### Data
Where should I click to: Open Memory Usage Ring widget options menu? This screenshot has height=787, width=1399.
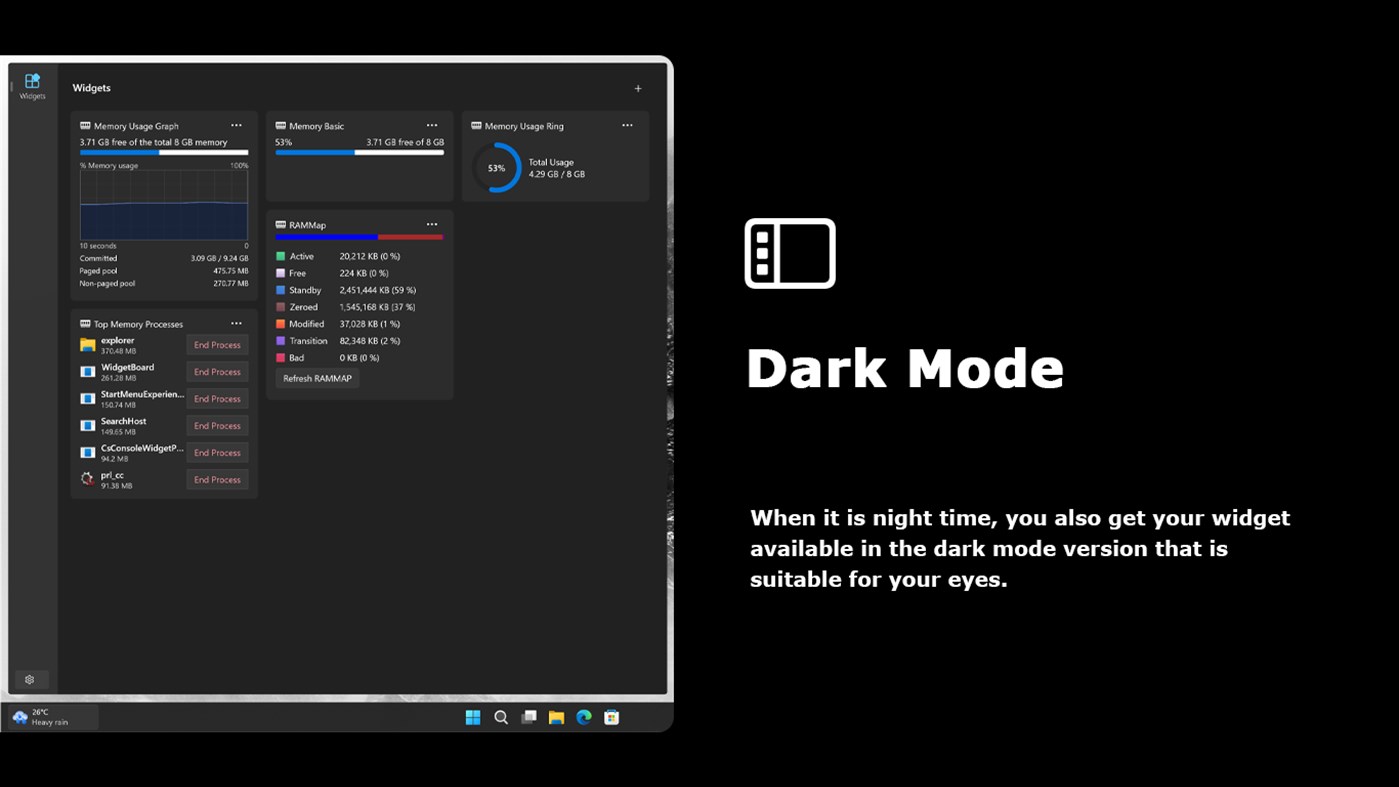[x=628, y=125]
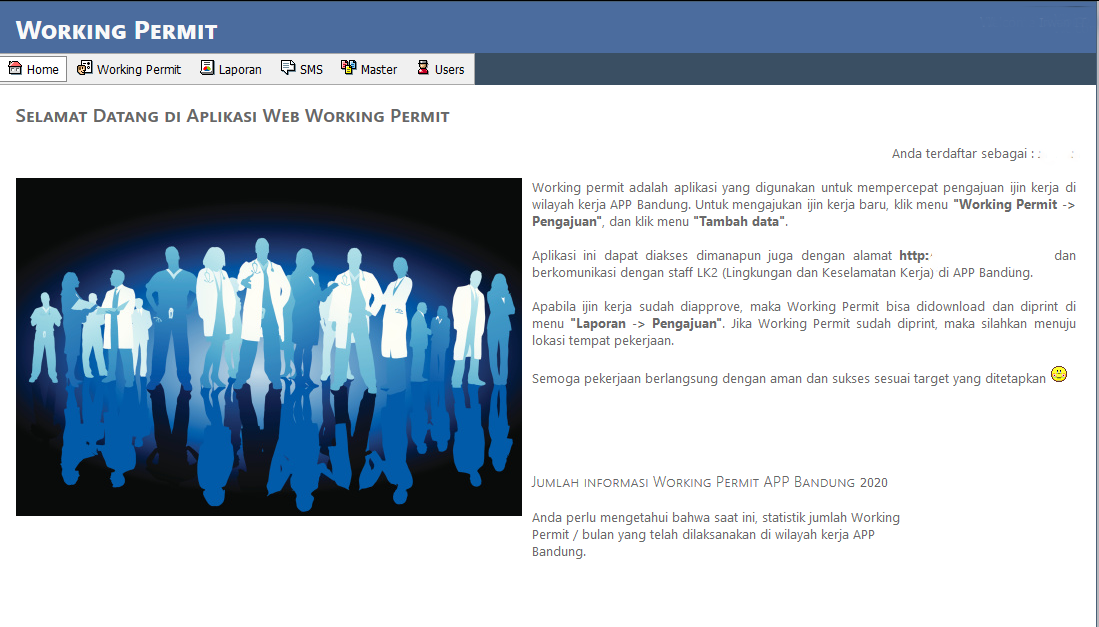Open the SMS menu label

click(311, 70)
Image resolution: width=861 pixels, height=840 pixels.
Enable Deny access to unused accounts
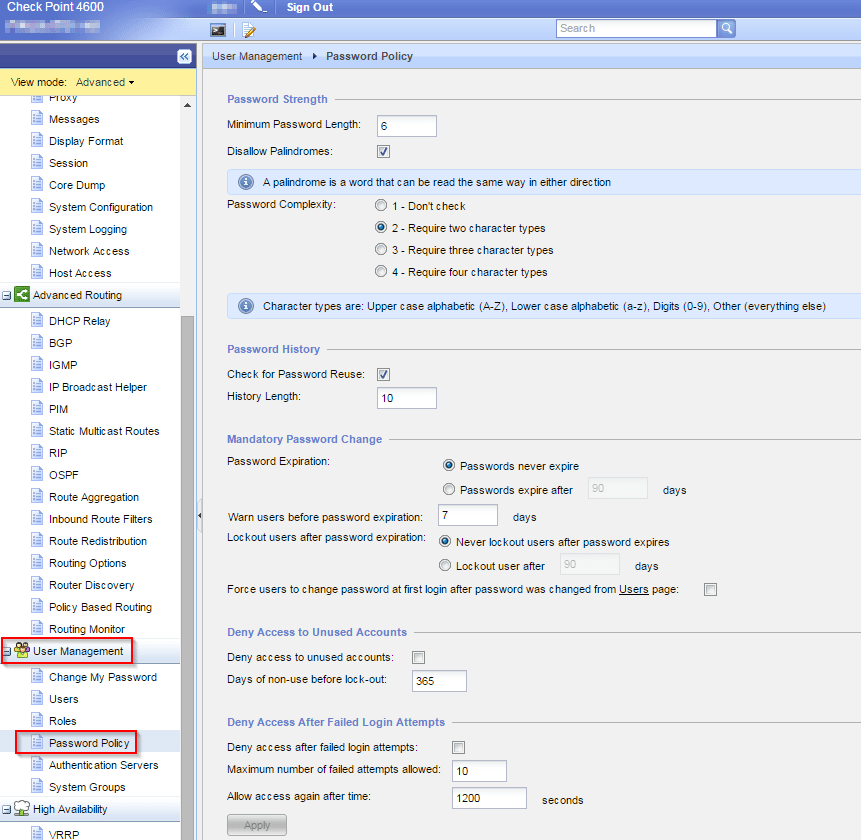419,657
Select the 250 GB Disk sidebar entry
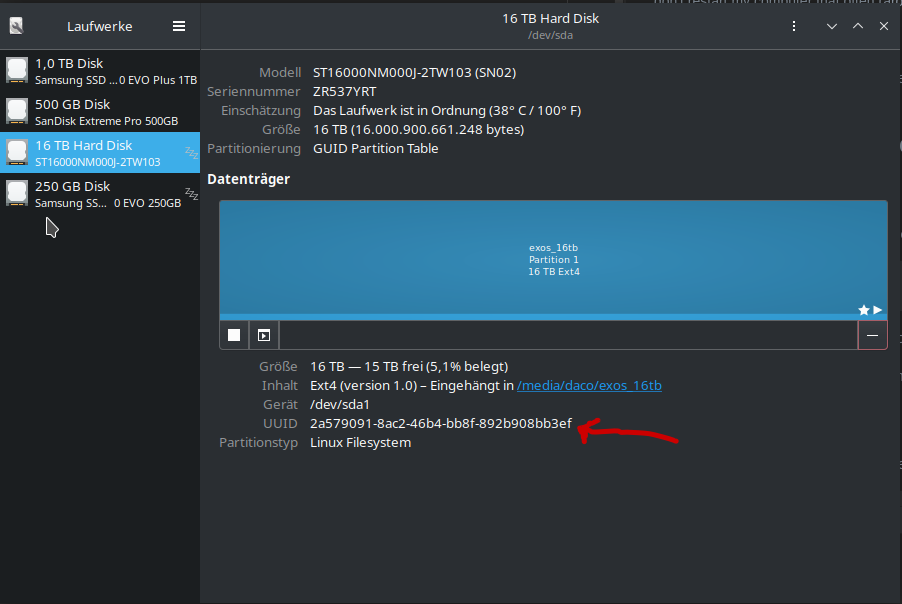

### Exercise instructions
Retype the records in full, exactly as given, and omit the pictures.

### Response below
Where should I click to: Open Memory Usage Ring widget options menu? This screenshot has height=787, width=1399.
[x=628, y=125]
Open the SMS menu label

click(311, 70)
Image resolution: width=861 pixels, height=840 pixels.
Enable Deny access to unused accounts
419,657
Select the 250 GB Disk sidebar entry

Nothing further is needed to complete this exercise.